» Required work: Transcribe exactly, and only, the lines running from the one with "You are a GUI" to the end of the entries below, both included, without any pictures.

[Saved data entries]
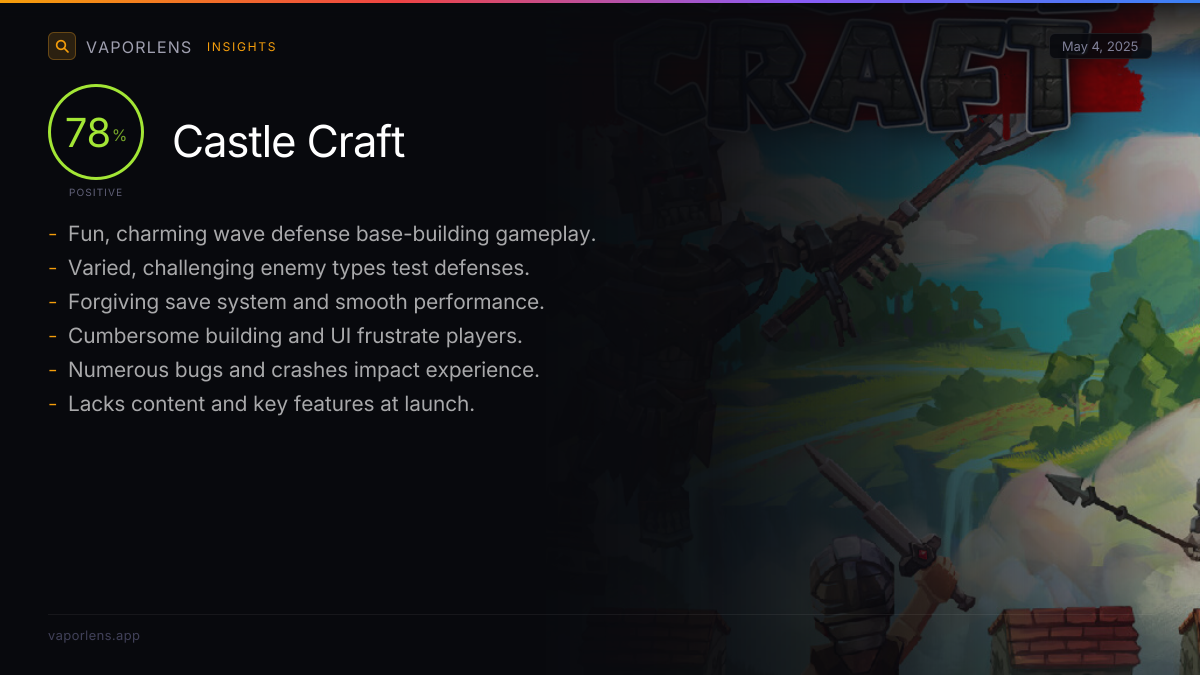
Task: Click the Castle Craft title
Action: [x=289, y=142]
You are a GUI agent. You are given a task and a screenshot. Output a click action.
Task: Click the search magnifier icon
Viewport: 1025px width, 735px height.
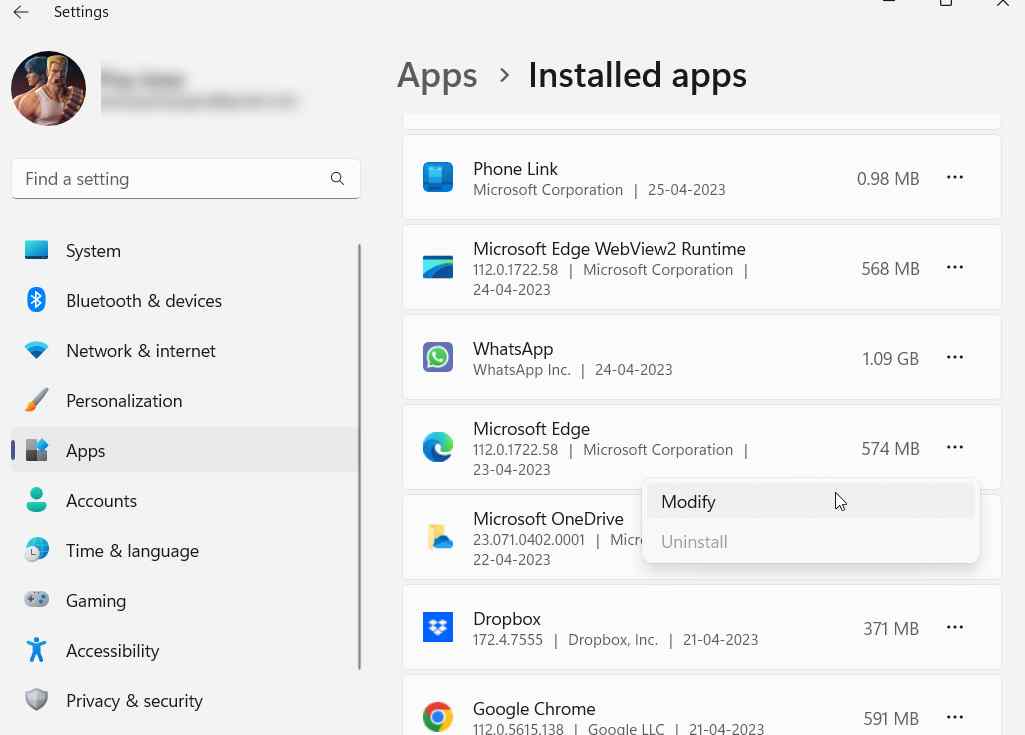click(x=337, y=179)
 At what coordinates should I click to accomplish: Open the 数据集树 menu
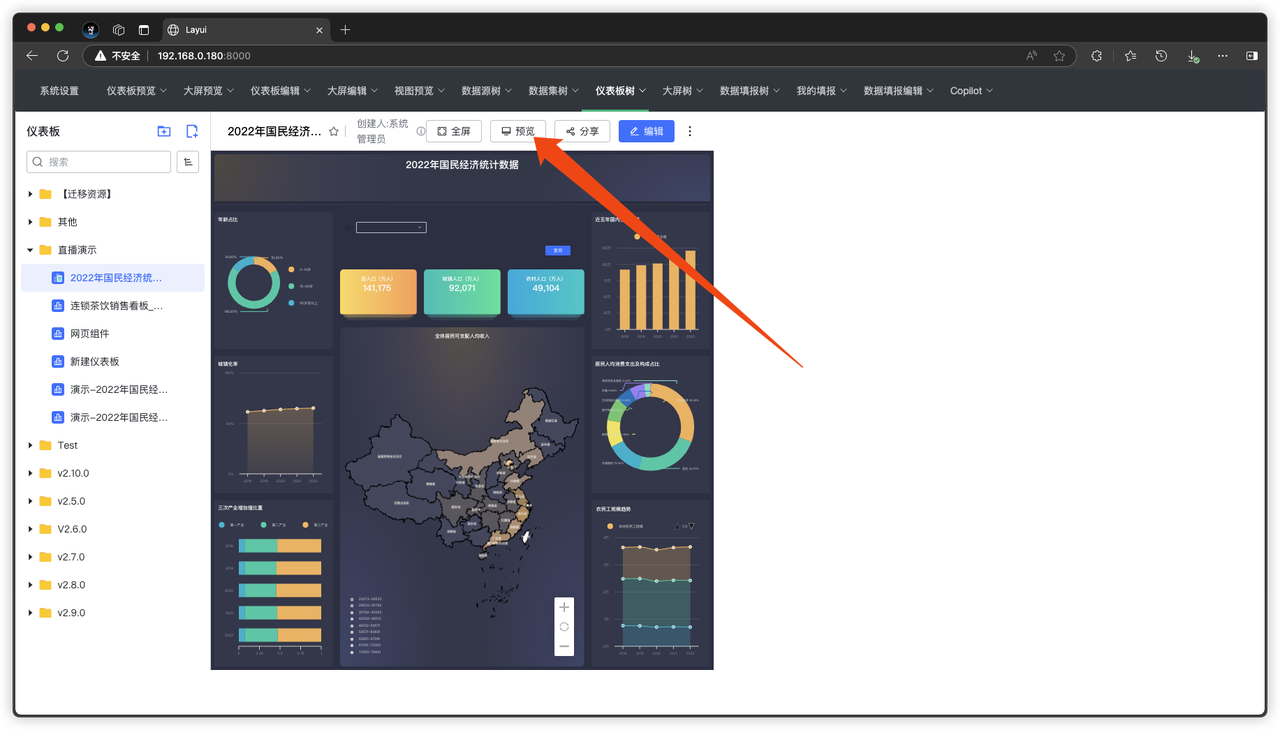(x=553, y=91)
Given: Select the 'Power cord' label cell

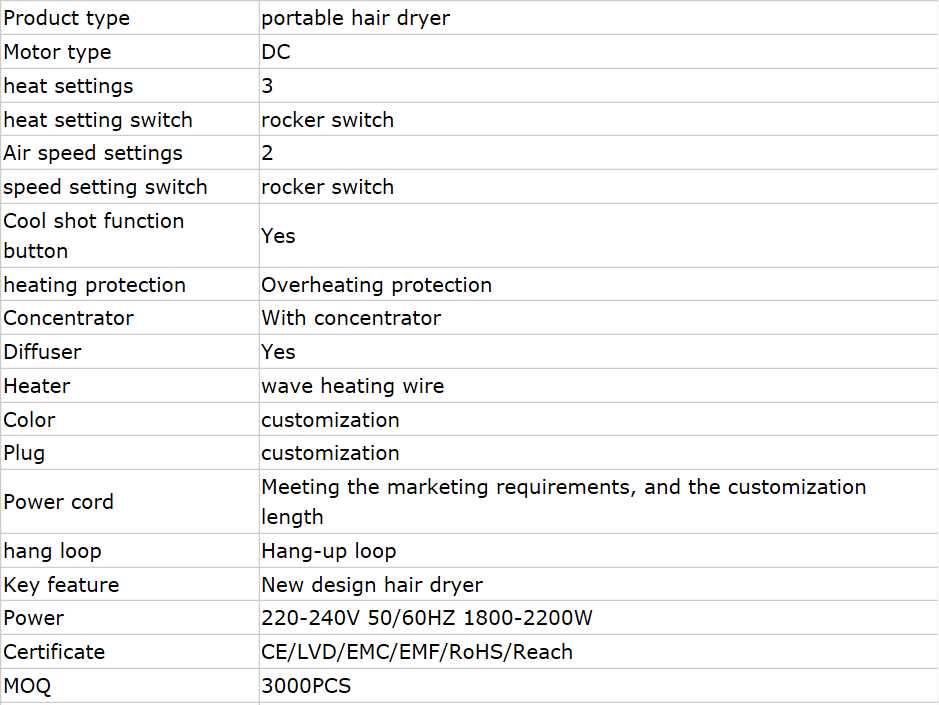Looking at the screenshot, I should [x=58, y=502].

» Solution to this problem:
You are a GUI agent. You are given a task and a screenshot. Output a click action.
Task: Click the search magnifier icon
Viewport: 1025px width, 735px height.
click(x=337, y=179)
 At what coordinates should I click to accomplish: Open the 数据集树 menu
(x=553, y=91)
Given: Select the 'Power cord' label cell

Looking at the screenshot, I should [x=58, y=502].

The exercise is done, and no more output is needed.